**Problems and tasks**
[1] In the GCC mailing-list thread below, translate the sentence "The patch is completely untested though." into Spanish.
[2] Copy out the part of the GCC mailing-list thread below that begins at the words "On Wed, Jan 06, 2010 at 04:18:06PM" and stops after "of zero_extract's (insvsi).", changing "PPC" to "PowerPC" throughout.

── Page text

On Wed, Jan 06, 2010 at 04:18:06PM +0100, Jakub Jelinek wrote:
> On Wed, Jan 06, 2010 at 10:15:58AM +0000, Andrew Haley wrote:
> > On 01/06/2010 09:59 AM, Mark Colby wrote:
> > >>>> Yabbut, how come RTL cse can handle it in x86_64, but PPC not?
> > >>>
> > >>> Probably because the RTL on x86_64 uses and's and ior's, but PPC uses
> > >>> set's of zero_extract's (insvsi).
> > >>
> > >> Aha! Yes, that'll probably be it. It should be easy to fix cse to
> > >> recognize those too.
> >
> > > I'm not familiar with the gcc source yet, but just in case I get the
> > > time to look at this, could anyone give me a file/line ref to dive
> > > into and examine?
> >
> > Would you believe cse.c? :-)
> >
> > I can't find the line without investigating further.
> >
> > Andrew.
> >
> > P.S. This is a nontrivial task if you don't know gcc, but might be a
> > good place for a beginner to start. OTOH, might be hard: no way to
> > know without digging.
>
> I've digged a little bit and this optimizes the testcase on PowerPC 32-bit.
> The patch is completely untested though.
>
> On PowerPC 64-bit which apparently doesn't use ZERO_EXTRACT in this case I
> see a different issue. It generates
> li 3,0
> ori 3,3,32820
> sldi 3,3,16
> while IMHO 2 insns to load the constant would be completely sufficient,
Indeed.
> apparently rs6000_emit_set_long_const needs work.
> lis 3,0x8034
> extsw 3,3
> or
> li 3,0x401a
> sldi 3,3,17
> etc. do IMHO the same.
Huh? I don't think so:
- first one loads 0xffff_ffff_8034_0000 in r3, and the extsw looks redundant
- second ones ends up with 0x0000_0000_8034_0000 in r3, and looks optimal.
Gabriel

────
── Dataset extract

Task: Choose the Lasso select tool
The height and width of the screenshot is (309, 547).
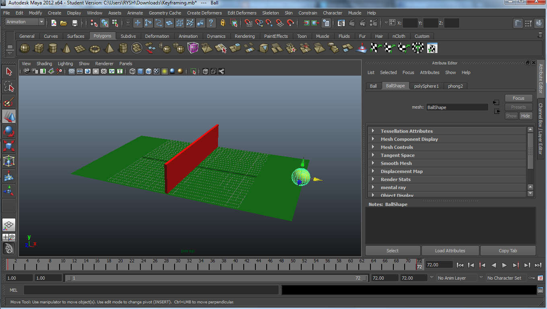Action: pos(9,87)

────

**The solutions**
[1] Sin embargo, el parche no está probado en absoluto.

[2]
On Wed, Jan 06, 2010 at 04:18:06PM +0100, Jakub Jelinek wrote:
> On Wed, Jan 06, 2010 at 10:15:58AM +0000, Andrew Haley wrote:
> > On 01/06/2010 09:59 AM, Mark Colby wrote:
> > >>>> Yabbut, how come RTL cse can handle it in x86_64, but PowerPC not?
> > >>>
> > >>> Probably because the RTL on x86_64 uses and's and ior's, but PowerPC uses
> > >>> set's of zero_extract's (insvsi).